In bronchiolitis, a common cause of increased airway resistance in infants, researchers have measured resistance values exceeding 140 cmH2O/L/s in half of mechanically ventilated infants, compared to normal values of 30 to 50 cmH2O/L/s. That’s roughly three to five times normal, which illustrates just how dramatically resistance can climb in sick children.

Air Trapping and Its Consequences

When expiratory resistance is high, the child can’t fully exhale before the next breath begins. Air gets trapped in the lungs, progressively inflating them beyond their normal resting volume. This trapped air creates what’s called auto-PEEP, a buildup of residual pressure that makes each subsequent breath even harder to take. The lungs become stiffer as they overinflate, and the diaphragm flattens into a less efficient position.

The combination of high resistance and air trapping increases the metabolic cost of breathing significantly. Respiratory muscles that normally use a small fraction of the body’s energy output start consuming a much larger share. In infants and young children, whose respiratory muscles fatigue more quickly than adults’, this increased energy demand can deplete reserves fast. The child’s respiratory rate may initially climb as compensation, but eventually the muscles tire and breathing slows, a dangerous turning point.

Progression From Distress to Failure

PALS draws a clear line between respiratory distress and respiratory failure, and recognizing the shift is one of the most important skills the course teaches. In distress, the child is compensating: heart rate is elevated (tachycardia), the child appears anxious or agitated, and breathing effort is visibly increased but still producing adequate air movement.

Respiratory failure looks different. The heart rate drops (bradycardia replaces tachycardia), the child becomes lethargic or unresponsive, and breathing effort may actually appear to decrease, not because the obstruction has improved but because the child is exhausted. Cyanosis that persists despite supplemental oxygen is another hallmark. These are late and ominous signs. In pediatric patients, cardiac arrest is rarely a primary cardiac event. It is overwhelmingly the end result of uncorrected respiratory failure, which makes early recognition of increasing airway resistance so critical.

How PALS Addresses Increased Resistance

The overarching goal is to reduce resistance and support ventilation before the child deteriorates. The approach depends on whether the obstruction is in the upper or lower airway.

For upper airway obstruction caused by a foreign body, PALS recommends repeated cycles of 5 back blows alternating with 5 chest thrusts in infants. In children older than one year, the protocol shifts to 5 back blows alternating with 5 abdominal thrusts. Abdominal thrusts are not used in infants due to the risk of organ injury.

For obstruction caused by swelling or inflammation (croup, anaphylaxis, asthma), the strategy centers on reducing the swelling itself and opening the airway with bronchodilators or anti-inflammatory treatments appropriate to the cause. Keeping the child calm is not just a comfort measure; it reduces turbulent airflow, which as noted earlier can increase resistance from the fourth power to the fifth power of the radius reduction.

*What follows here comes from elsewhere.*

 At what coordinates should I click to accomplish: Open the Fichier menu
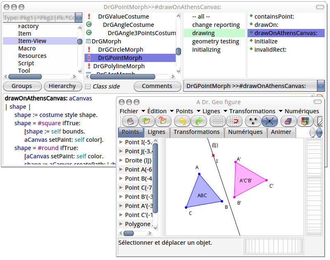[129, 111]
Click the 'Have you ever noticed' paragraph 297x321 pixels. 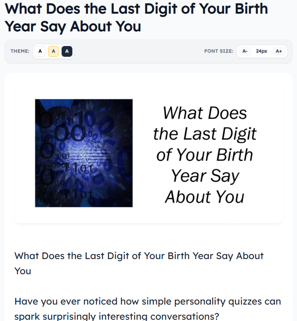[x=147, y=309]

If breathing becomes absent or clearly inadequate, assisted ventilation is initiated. The AHA recommends a respiratory rate of 20 to 30 breaths per minute for infants and children who have a pulse and require assisted breathing or who have an advanced airway during CPR. The emphasis throughout PALS is that respiratory conditions are the leading cause of cardiac arrest in children, and appropriate interventions to support ventilation and oxygenation should begin quickly.